Pedocin, tariffe congelate anche per l’estate 2026: “Deve restare un servizio pubblico” (VIDEO)
Il Comune di Trieste conferma la linea della continuità per quanto riguarda il Pedocin. Durante la trasmissione “Un capo in B”, l’assessore Elisa Lodi ha annunciato che anche per l’estate 2026 le tariffe dello storico stabilimento balneare resteranno invariate rispetto allo scorso anno.
Secondo quanto spiegato in diretta, la scelta è stata presa con l’obiettivo di mantenere il Pedocin come servizio pubblico accessibile alla cittadinanza, senza trasformarlo in una struttura economicamente selettiva.
L’assessore ha sottolineato che la volontà dell’amministrazione è quella di preservare il carattere popolare dello stabilimento, da sempre punto di riferimento dell’estate triestina.
“Il Pedocin deve restare per tutti”
Nel corso della diretta Elisa Lodi ha ribadito più volte il concetto di servizio pubblico, spiegando che il Comune ha scelto di mantenere le tariffe “ai minimi assoluti”.
Secondo quanto dichiarato, l’obiettivo è permettere a tutte le fasce della popolazione di continuare a frequentare il Pedocin senza difficoltà economiche.
L’assessore ha evidenziato come lo stabilimento rappresenti un patrimonio cittadino che deve continuare a essere vissuto quotidianamente dai triestini, mantenendo il suo ruolo sociale oltre che turistico.
Grande affluenza anche per l’estate 2026
Durante l’intervento si è parlato anche delle previsioni per la nuova stagione estiva. Elisa Lodi ha spiegato che il Comune si aspetta ancora una volta una forte affluenza, soprattutto nei weekend e nei mesi centrali dell’estate.
La capienza dello stabilimento resterà invariata rispetto allo scorso anno e continuerà a rispettare i limiti previsti dalla normativa vigente.

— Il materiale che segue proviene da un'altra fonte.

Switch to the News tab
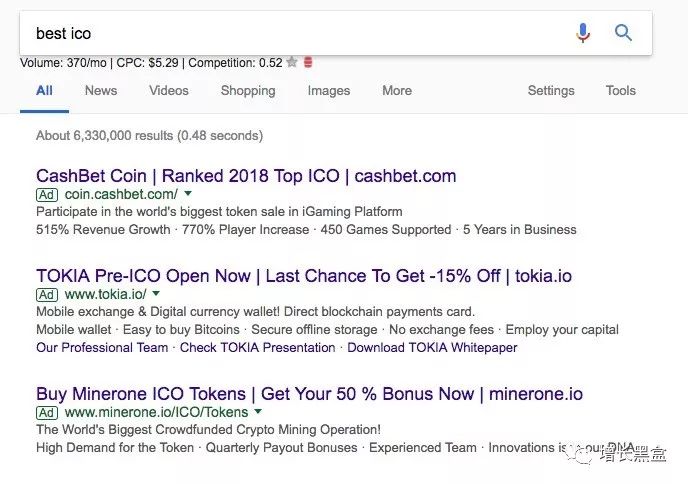 pyautogui.click(x=101, y=91)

Secondo quanto spiegato dall’assessore, il Comune ha lavorato per garantire il massimo numero possibile di accessi compatibilmente con le regole di sicurezza previste per gli stabilimenti balneari.

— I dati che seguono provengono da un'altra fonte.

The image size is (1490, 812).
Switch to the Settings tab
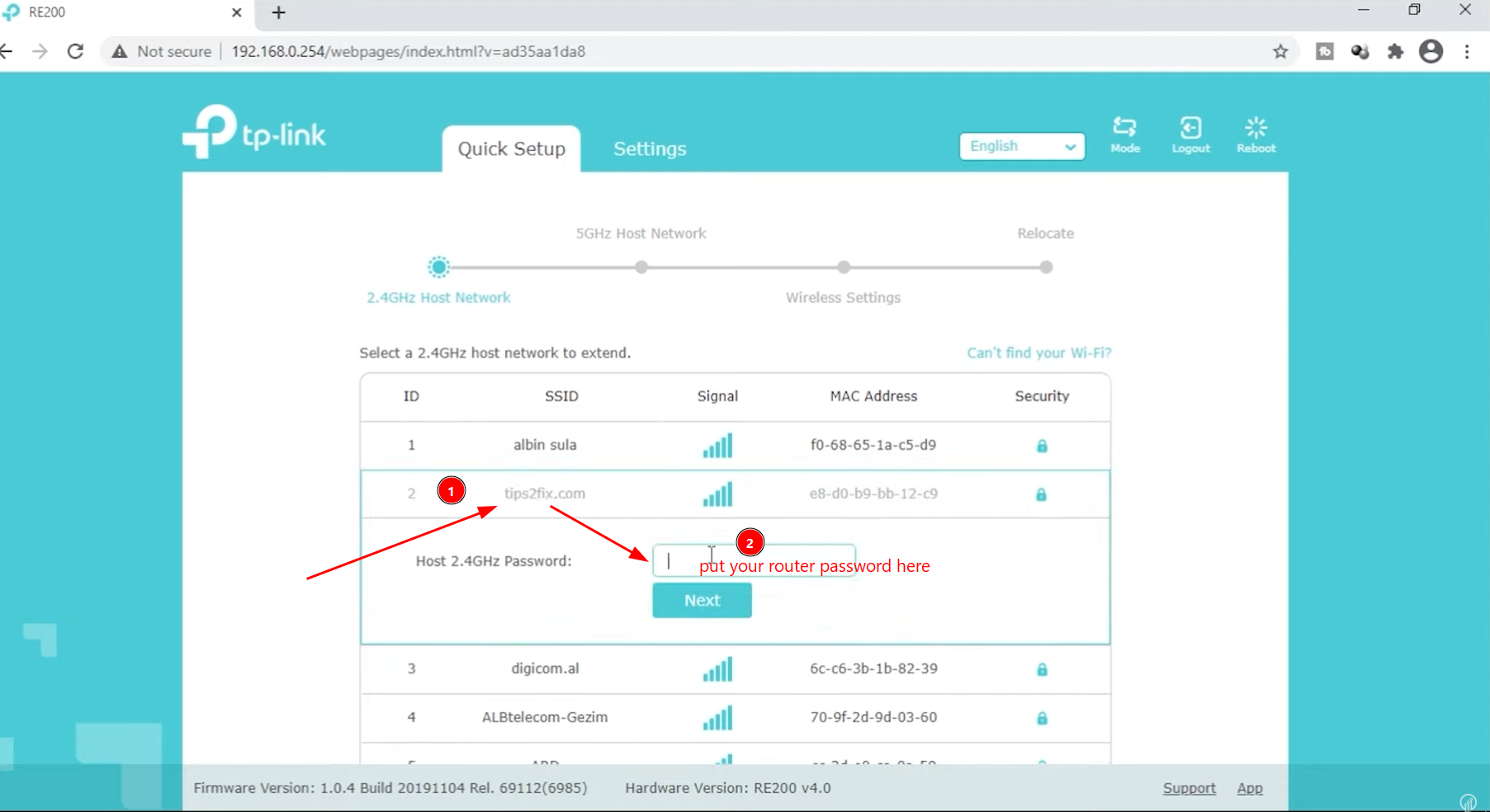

Servizi e attenzione ai frequentatori
Nel corso della diretta Elisa Lodi ha ricordato anche le novità previste per il Pedocin, tra cui il nuovo spazio dedicato al book crossing e la futura rampa di accesso al mare per persone con disabilità o difficoltà motorie.
L’assessore ha inoltre spiegato che i frequentatori dello stabilimento mantengono un rapporto molto diretto con il Comune, segnalando frequentemente problemi o richieste legate alla gestione quotidiana della struttura.